Kaynaklarına bakıyoruz âyetler, hadisler var. İslam âlimlerinin kitapları, tasavvuf yücelerinin eserlerinin isimleri geçiyor sayfa numaraları ile birlikte.
Bu bizim teslim olmamızı sağlıyor.
Sonsuz bir emniyet içinde alıp bağrımıza basıyoruz.
Okumaya başlıyoruz muhteşem bir haz ve ihtiyaç duygusuyla…
Sonra ne mi oluyor?
Değişim körlüğü oluşuyor ve artık algıda seçicilik yapamıyoruz.
Sayfaları çevirdikçe ustaca saklanan ama beynimize çapa atan o şeytanî hileleri fark etmiyoruz bile.
Bugüne kadar kaçımız okuduğumuz kitapların dipnotlarında yer alan kaynaklara giderek elimizdeki kitabın söylediği ile mutabık olup olmadığına bakma gereği duyduk?
Âyet meallerini farklı kaynaklardan kontrol edip bağlamları ile okuyarak tetkik ettik?
Buna ihtiyaç bile hissetmedik, çünkü teslim olduk.
Yapılmak istenen maharetle yapıldı ve ne yazık ki, bizler belki de imanımızdan olduk.
Ama bundan haberdar bile değiliz.
…
TELEVİZYON vaizlerine olan meftun oluşumuz üzerinde hiç düşünmedik.
Bizleri soktukları duygusal atmosfere kaptırıp anlaması güç bir hazzın içine kendimizi gark olmuş olarak bulduk.
Ağladık.
Hislendik.
O dalgaya kapıldıktan sonra araya sıkıştırılan tamamen İlahi Vahye zıt söylemleri seçemedik.
Ayrıştıramadık.
Hepsini gerçek olarak kabul ettik ve duyduklarımızı sorgulayarak Kur’an’a doğrulatma çabasına giremedik.
Çünkü değişim körlüğüne ustaca kilitlendik.
Dini bilgilerimiz maalesef bunlardan ibaret kaldı ve hayatımızı bu yanlış ve yanıltıcı söylemler üzerinden düzenledik.
…
SOSYAL MEDYADA mantar gibi açığa çıkan onlarca, yüzlerce, binlerce din anlatıcısına da aynı muameleyi yaptık.
Kılıklarına, kıyafetlerine baktık sadece.

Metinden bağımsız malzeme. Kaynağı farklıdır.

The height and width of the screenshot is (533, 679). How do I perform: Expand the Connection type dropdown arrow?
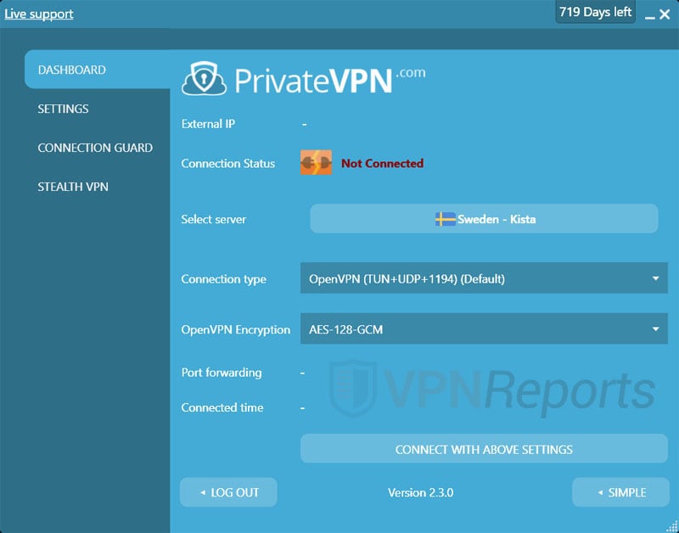click(x=655, y=278)
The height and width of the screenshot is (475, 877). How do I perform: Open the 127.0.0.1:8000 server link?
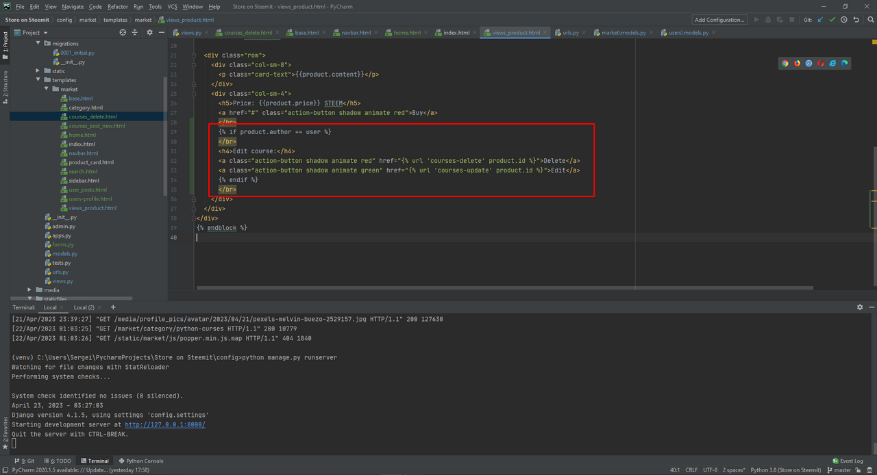[164, 424]
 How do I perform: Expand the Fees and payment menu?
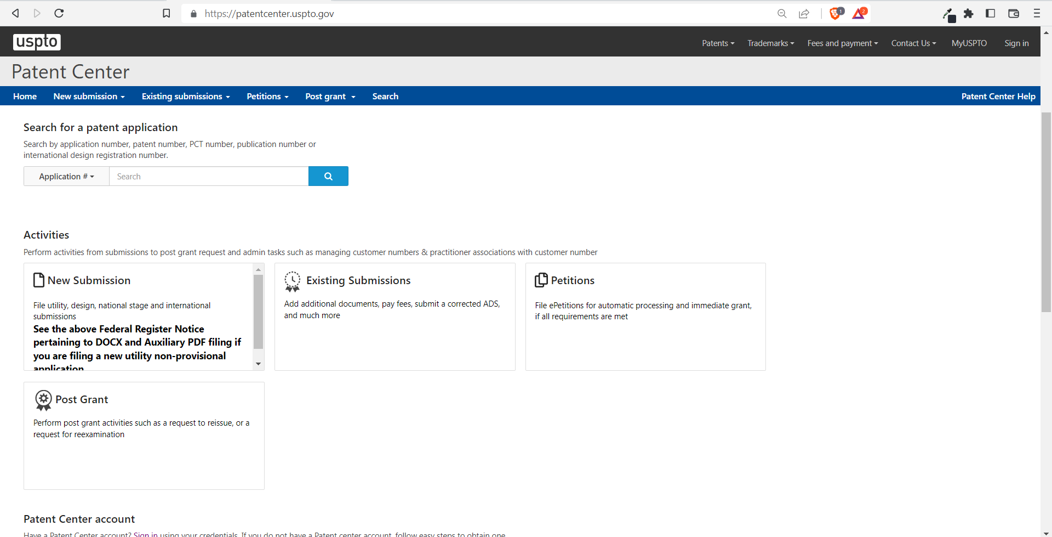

Ağızlarında geveledikleri kendi şahsi, meşrebi yorumlarını bize kutsal metindenmiş gibi sunmalarına izin verdik.
Ahiretimizi ilgilendiriyor olmalarına rağmen en küçük bir araştırma zahmetine katlanmadık.
İşte bu da başından beri ifade etmeye çalıştığımız değişim körlüğü meselesine dayandığı konusunda bir uyanıklığa sahip olamadık.
…
DEĞİŞİM KÖRLÜĞÜ meselesi sadece psikolojik bir olgu mudur?
Sadece kriminal bir mevzu mudur?
Algısal körlük sadece sinema ile mi ilgilidir?
Hayır, değildir. Manevi hayatımıza da ilişkindir.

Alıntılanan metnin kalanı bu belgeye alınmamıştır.